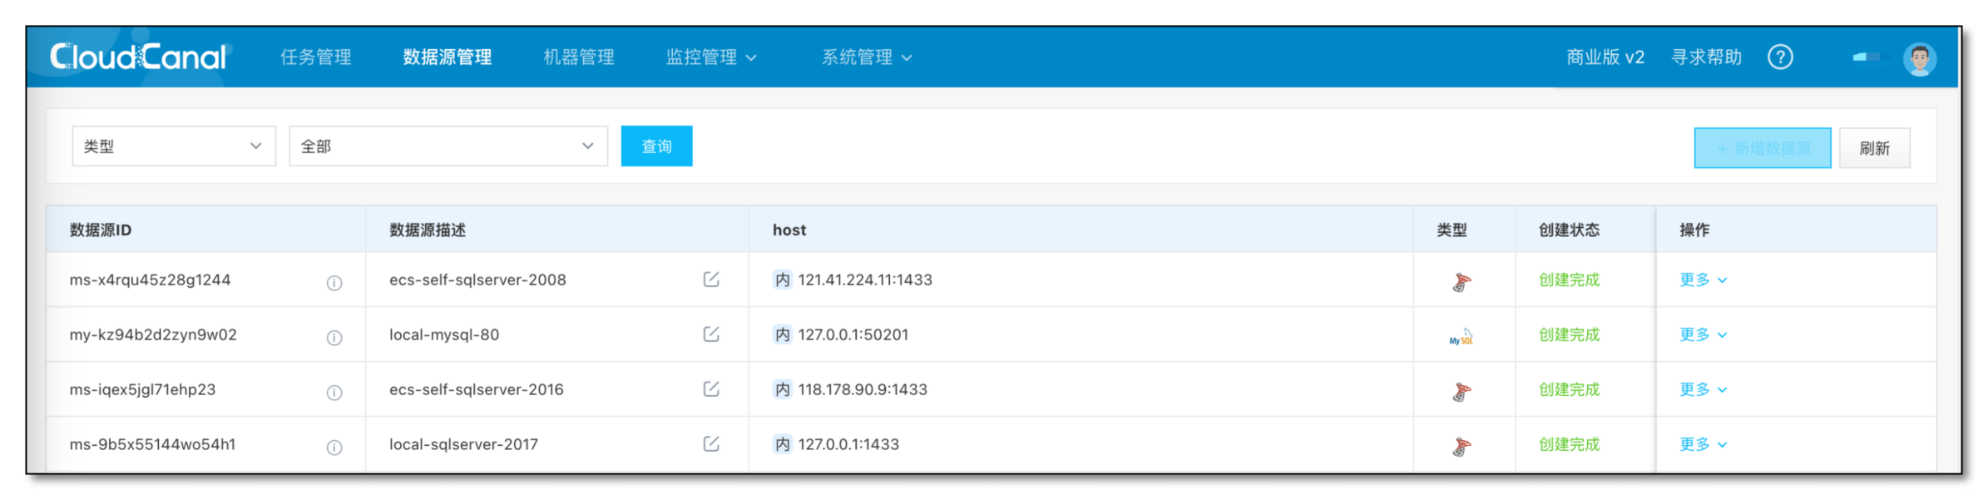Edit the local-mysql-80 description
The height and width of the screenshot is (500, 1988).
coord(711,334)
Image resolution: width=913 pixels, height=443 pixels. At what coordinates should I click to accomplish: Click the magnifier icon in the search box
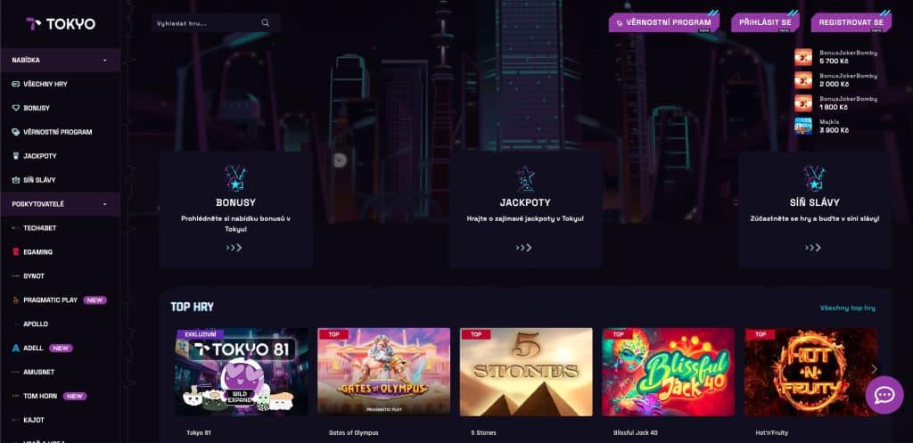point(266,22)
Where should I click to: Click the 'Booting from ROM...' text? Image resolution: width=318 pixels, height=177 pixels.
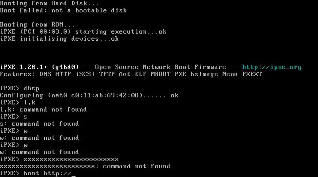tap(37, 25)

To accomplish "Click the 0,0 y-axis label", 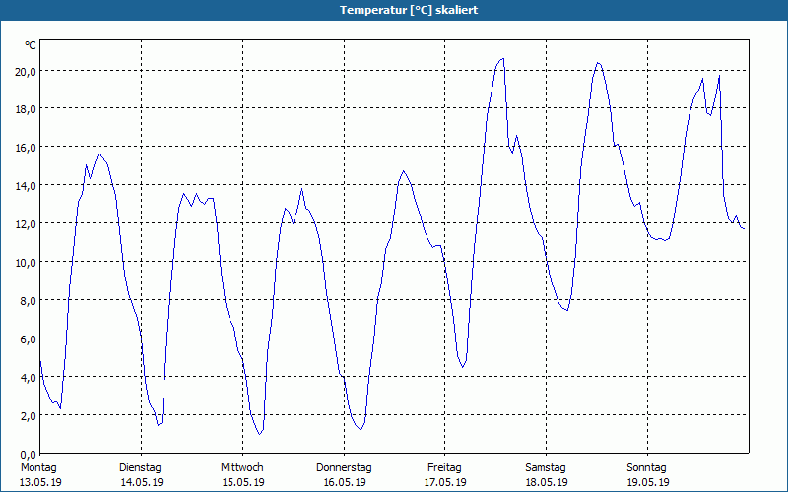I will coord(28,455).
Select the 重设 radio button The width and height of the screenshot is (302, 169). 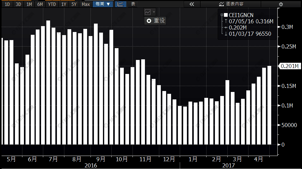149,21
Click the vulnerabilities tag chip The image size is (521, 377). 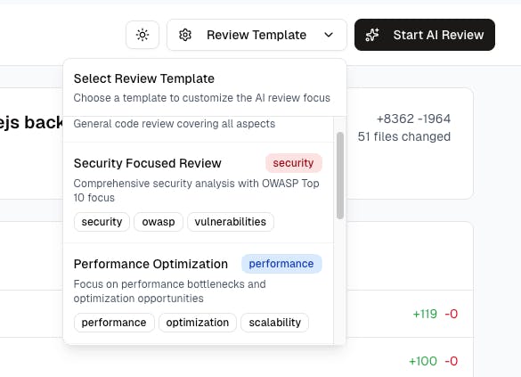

== TASK OBJECTIVE ==
Render the records from the line with "Image resolution: width=913" up to and including the line with "tap(37, 25)" as a Markdown table with the columns Row and Text. Give each line its row number, skip blank lines, and leave the pictures out.

== RESPONSE TO THE EXERCISE ==
| Row | Text |
|---|---|
| 1 | Image resolution: width=913 pixels, height=443 pixels. At what coordinates should I click to accomplish: Click the magnifier icon in the search box |
| 2 | point(266,22) |
| 3 | Where should I click to: Click the 'Booting from ROM...' text? Image resolution: width=318 pixels, height=177 pixels. |
| 4 | tap(37, 25) |